All lines from the one containing "At what coordinates" through the final line of the listing below, and no others, must be returned exactly; no pictures belong in the copy.

Data section:
>>>>

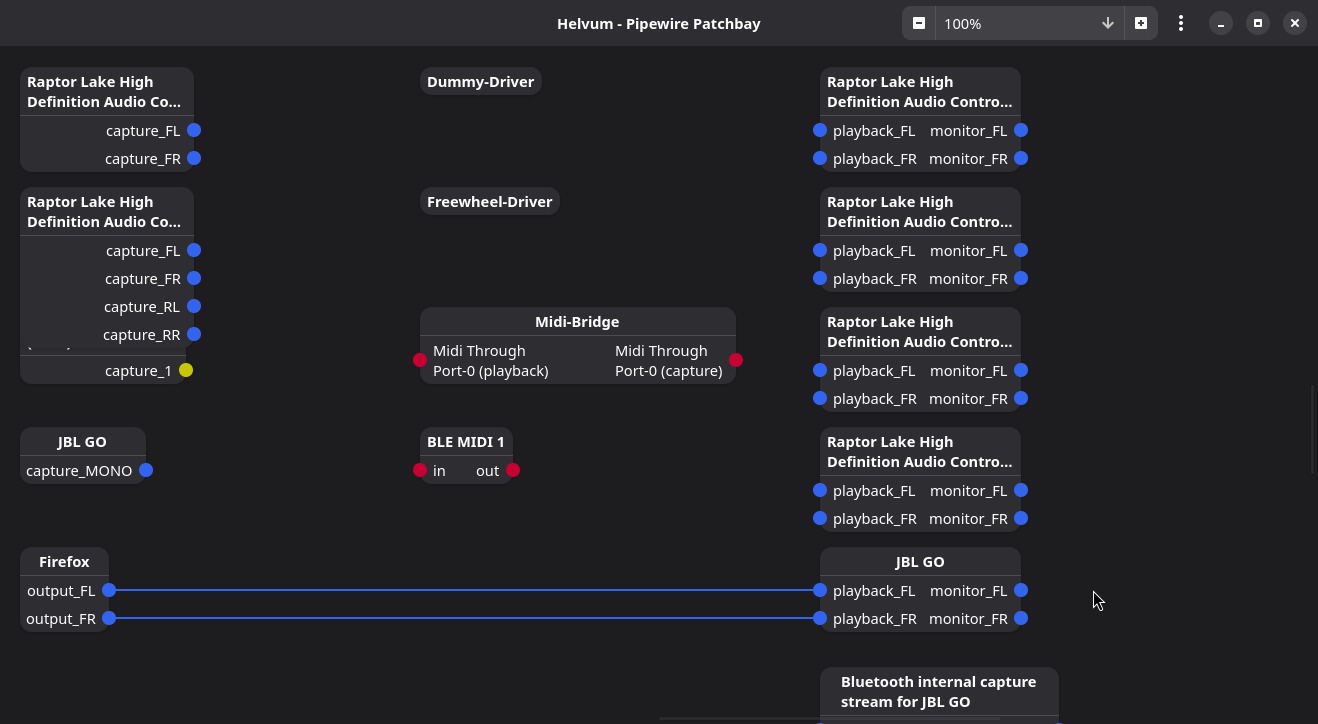1318x724 pixels.
Task: Click the zoom out minus button
Action: [x=918, y=23]
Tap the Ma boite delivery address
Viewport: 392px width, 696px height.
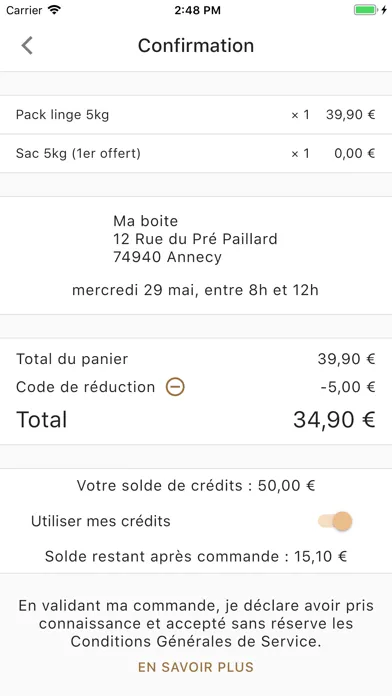(x=195, y=239)
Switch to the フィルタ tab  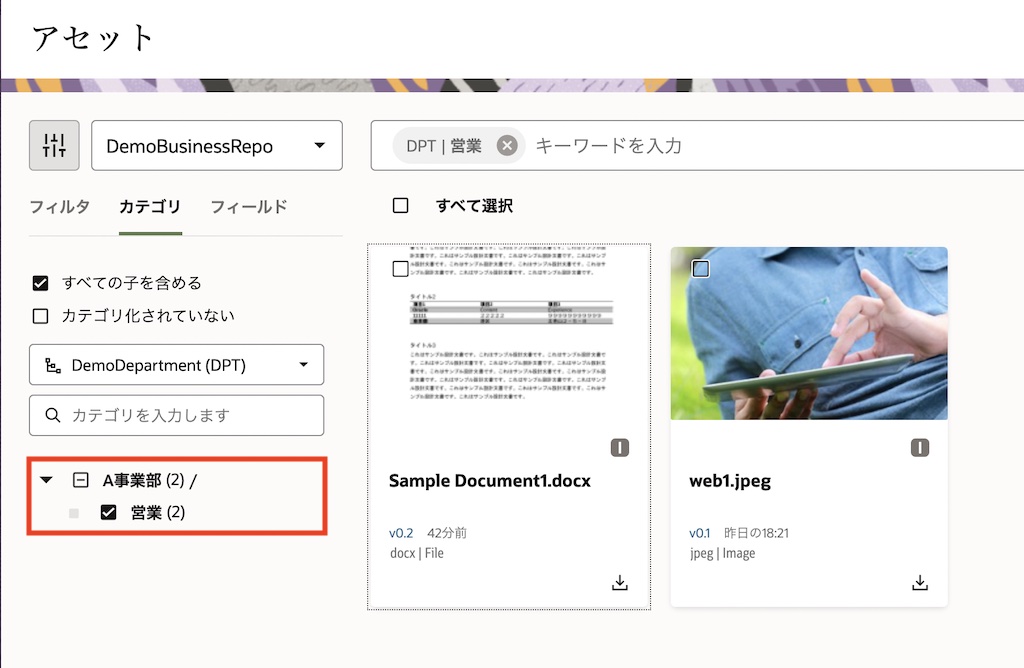[x=60, y=207]
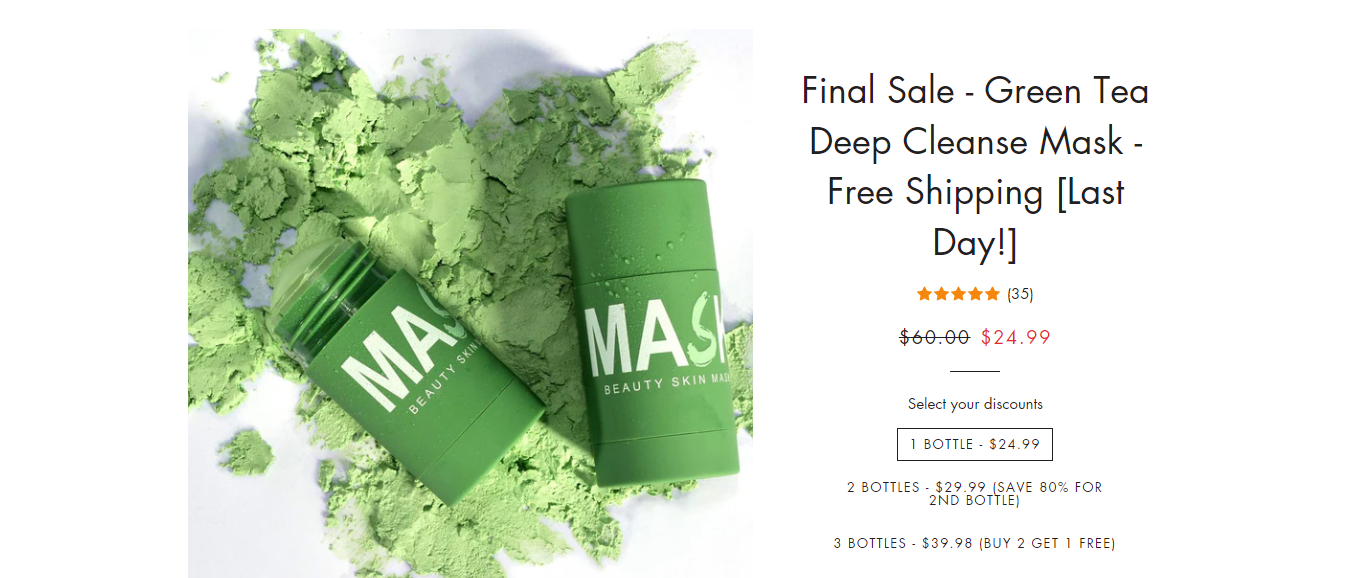The height and width of the screenshot is (578, 1366).
Task: Click the second orange rating star
Action: pos(942,294)
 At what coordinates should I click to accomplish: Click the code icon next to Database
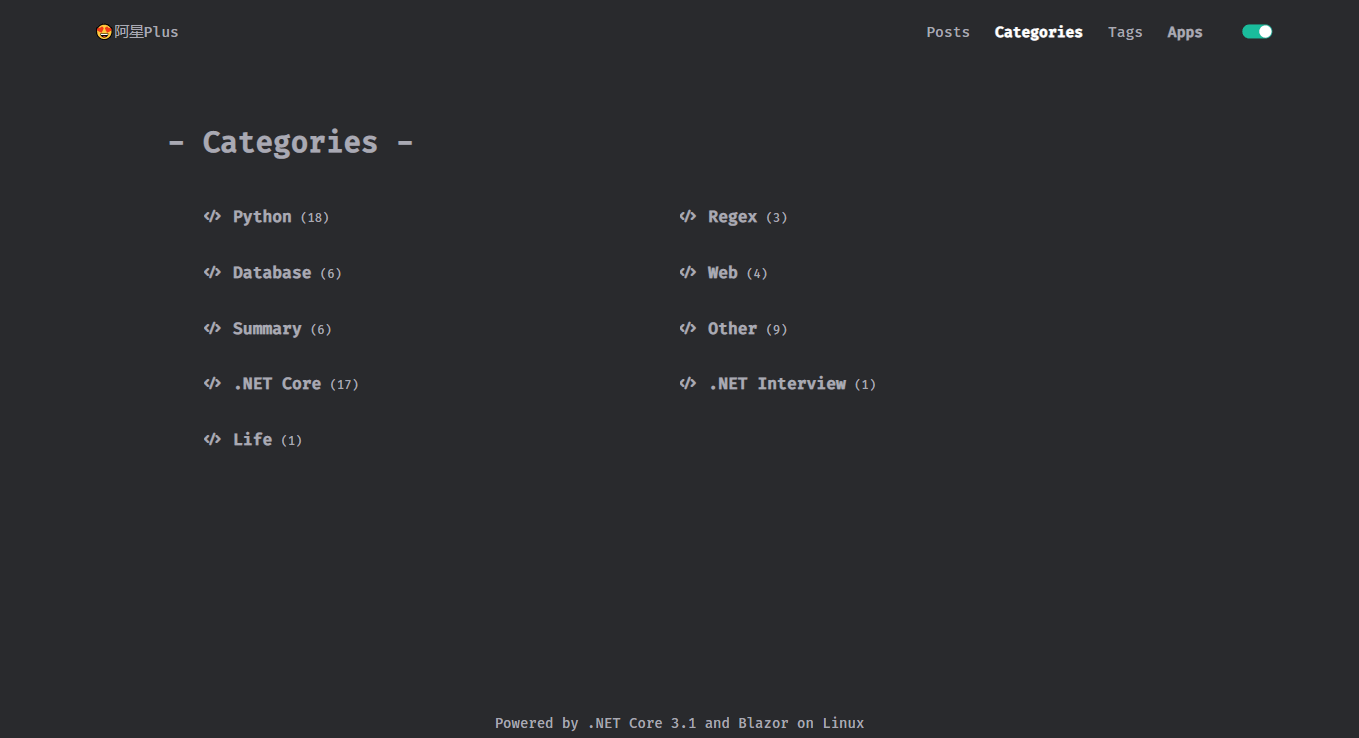(x=212, y=272)
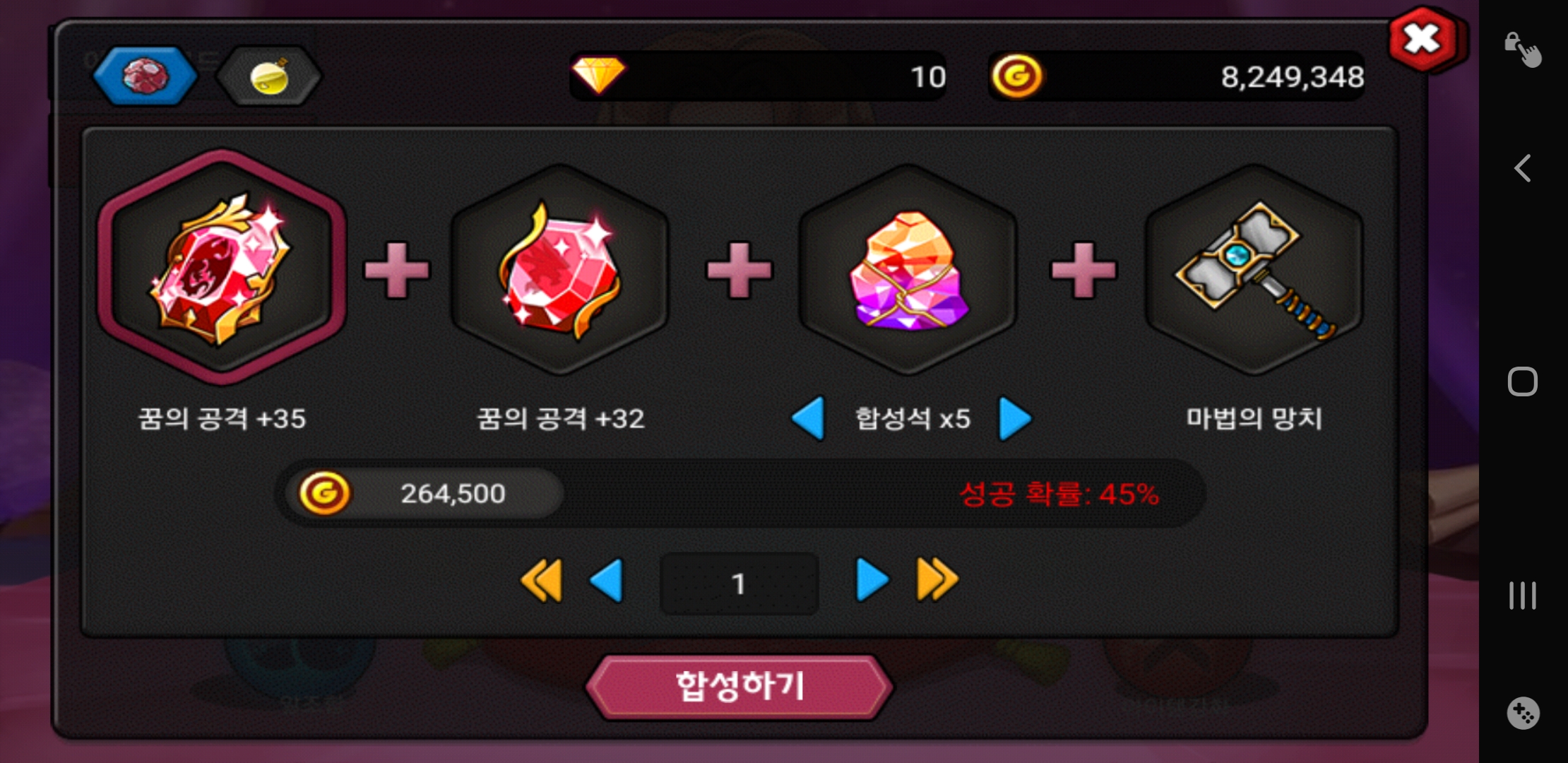Tap the Android back navigation arrow

(1523, 168)
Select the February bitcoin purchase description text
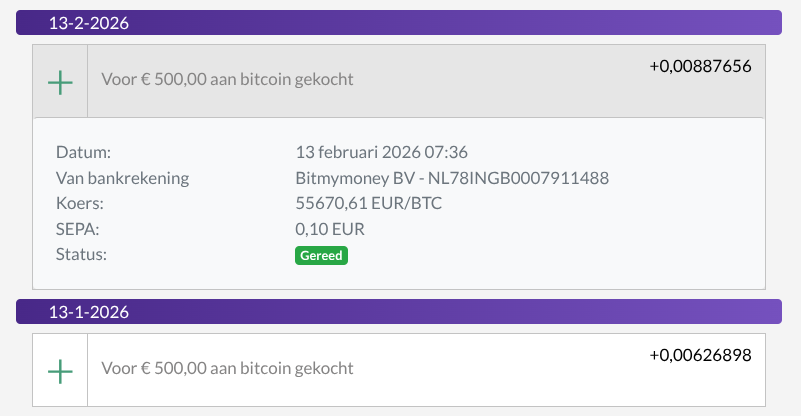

<<<<

Solution to the exercise:
 At what coordinates should I click to accomplish: Click the code icon next to Database
(x=212, y=272)
Tap the Android back navigation arrow

(1523, 168)
Select the February bitcoin purchase description text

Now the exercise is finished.